Absolutely No Machete Juggling

Rod Hilton's rants about stuff he cares about way too much...

Uploading a Jekyll Site to Rackspace Cloudfiles

This blog was never intended to be popular by any stretch of the imagination. Largely I started it simply to have a place to gather solutions to technical problems I've encountered, so that I could easily look those solutions up if I needed them again. The blog has always run on my own shared hosting server, on a self-installed version of Wordpress.

To my great surprise, a few of my posts have found their way to the front page of reddit. My post about Star Wars has been mentioned on King of the Nerds and The Big Bang Theory, and even landed me an Interview on NPR.

Needless to say, the traffic to my blog has been both extremely unexpected and unpredictable. The Star Wars post had been online for months with virtually no traffic before Wired suddenly linked to it, instantly decimating my web server. I've fought and fought with various configurations for Wordpress, used as much caching as possible, and even had my web host temporarily upgrade my service, all trying to keep a web site that makes no money online even when traffic increases by a factor of 100 overnight. When my site goes down, it's embarrassing, because even though it's just a personal blog on a shared host, it gives the impression that I, as a software developer, don't know how to make a web site scale.

Switching to Jekyll

So after the most recent pummeling I took due to a Hacker News link, I decided it was time to bite the bullet and convert the entire site to Jekyll. I've messed around with the technology before to build another, smaller, blog, so I was somewhat familiar with the constructs and idioms. A lot of work and ten custom plugins later, the entire site was converted, with very little loss of functionality.

I didn't want to serve the files from my shared host because I know firsthand that the traffic spikes I experience are often enough to overwhelm apache itself, and I couldn't host it with GitHub Pages due to the aforementioned ten custom plugins. I've used both Amazon S3 (to host the smaller Jekyll-based blog) and Rackspace Cloudfiles (as a CDN for the Wordpress version).
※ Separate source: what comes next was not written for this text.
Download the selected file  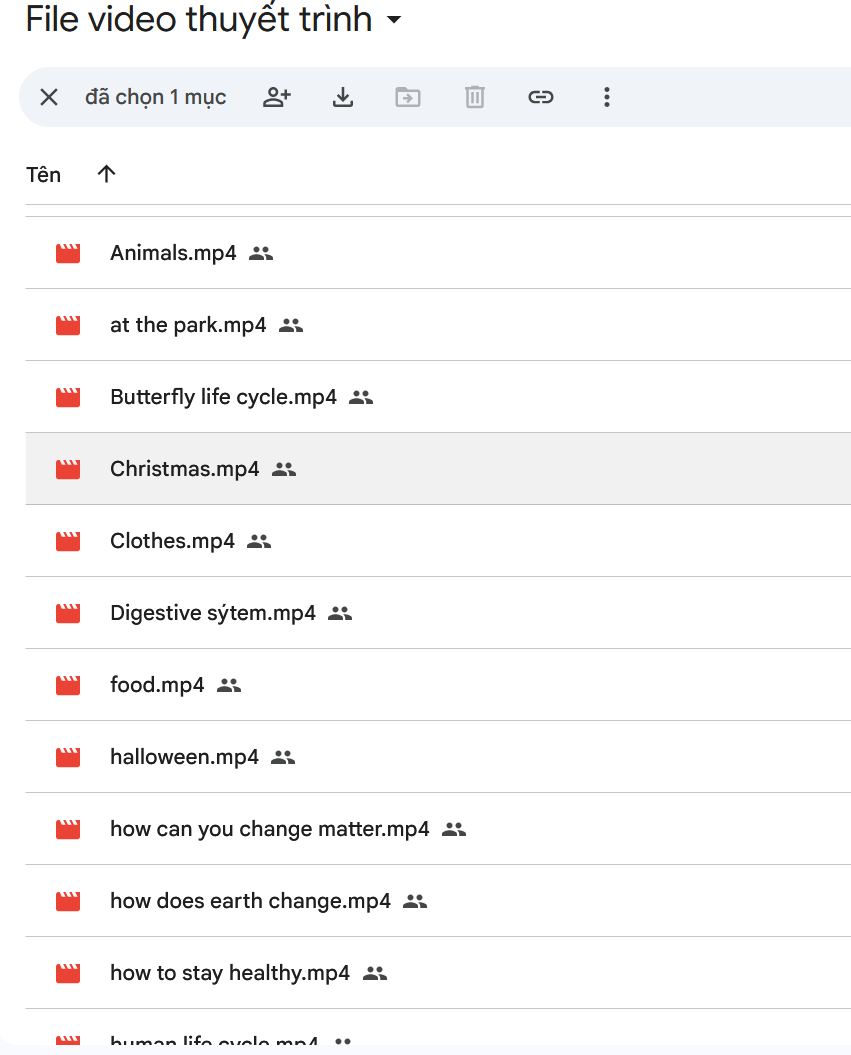(x=343, y=97)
Of those two, I find Amazon S3 to be extremely overcomplicated and difficult to work with, but there's a great S3_Website gem that makes uploading a Jekyll blog a snap. Rackspace Cloudfiles is much more straightforward to work with, but the Python script that even Rackspace itself links to has given me various dependency issues.

Rackspace Cloudfiles is a bit cheaper per GB than Amazon S3, and ... that became the deciding factor. In the end, Rackspace Cloudfiles is a bit cheaper per GB than Amazon S3, and since this blog receives a nontrivial amount of traffic, that became the deciding factor. Since I always had issues with the python script that uploads a Jekyll blog to Cloudfiles, I decided to do some research into alternative means of automated uploading (Cyberduck works, but I wanted something that I could make Jenkins run).
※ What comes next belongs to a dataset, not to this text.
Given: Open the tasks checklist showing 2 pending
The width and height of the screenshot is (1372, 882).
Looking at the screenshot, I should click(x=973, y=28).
Unfortunately, almost everything I found wound up linking to the exact same Python script that gave me trouble. So I decided to write my own, which I'm open-sourcing for the benefit of anyone else that has had similar problems.

jekyll-cloudfiles-upload

jekyll-cloudfiles-upload is hosted on GitHub and is a single Ruby script that can be dropped into your Jekyll blog project directory. It will look in _site for all of your static site files, compare them to what is in your Rackspace Cloudfiles container, upload any that need updating, and delete anything in the container you no longer have. It only has a few small dependencies (ruby and a ruby gem named Fog), and I've been using it to update this blog with great success.

Installation and Usage

  1. Log into Rackspace Cloud Files and create your container. You must create your container first, the script will not do that.
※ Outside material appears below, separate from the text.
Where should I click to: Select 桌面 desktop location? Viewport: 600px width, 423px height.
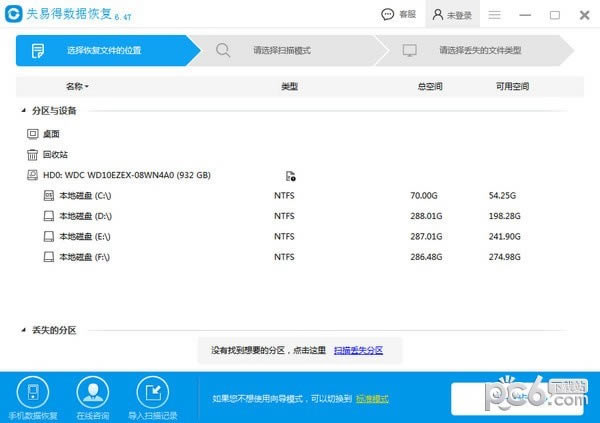51,133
    Pro-Tip: Before you upload anything, set your container's TTL to something other than the default, which is 72 hours. Once a file is loaded into the CDN, it seemed to me that, even if you changed your container's TTL after the fact, the TTL change itself wouldn't propagate until after 72 hours. Changing it first (I use 15 minutes) before uploading files seemed to fix this issue.

  2. Install fog rubygem via gem install fog

  3. Put a .fog file in your home directory that looks like this (it's a yaml file, be careful not to use tabs instead of spaces):

    default:
        rackspace_username: your_user_name
        rackspace_api_key: your_api_key
        rackspace_region: your_preferred_region
    

    The rackspace regions are strings like 'iad' or 'dfw', depending on your preferred container region. You can get your api key from the Rackspace control panel's Account page.

    If you have multiple sites with multiple containers all in different regions, you'll have to hand-alter the script so that it doesn't look up this information in Fog, but just hardcodes it instead. If you do this, I suggest using the ruby symbol syntax in the cloudfiles_upload.rb script, such as :iad.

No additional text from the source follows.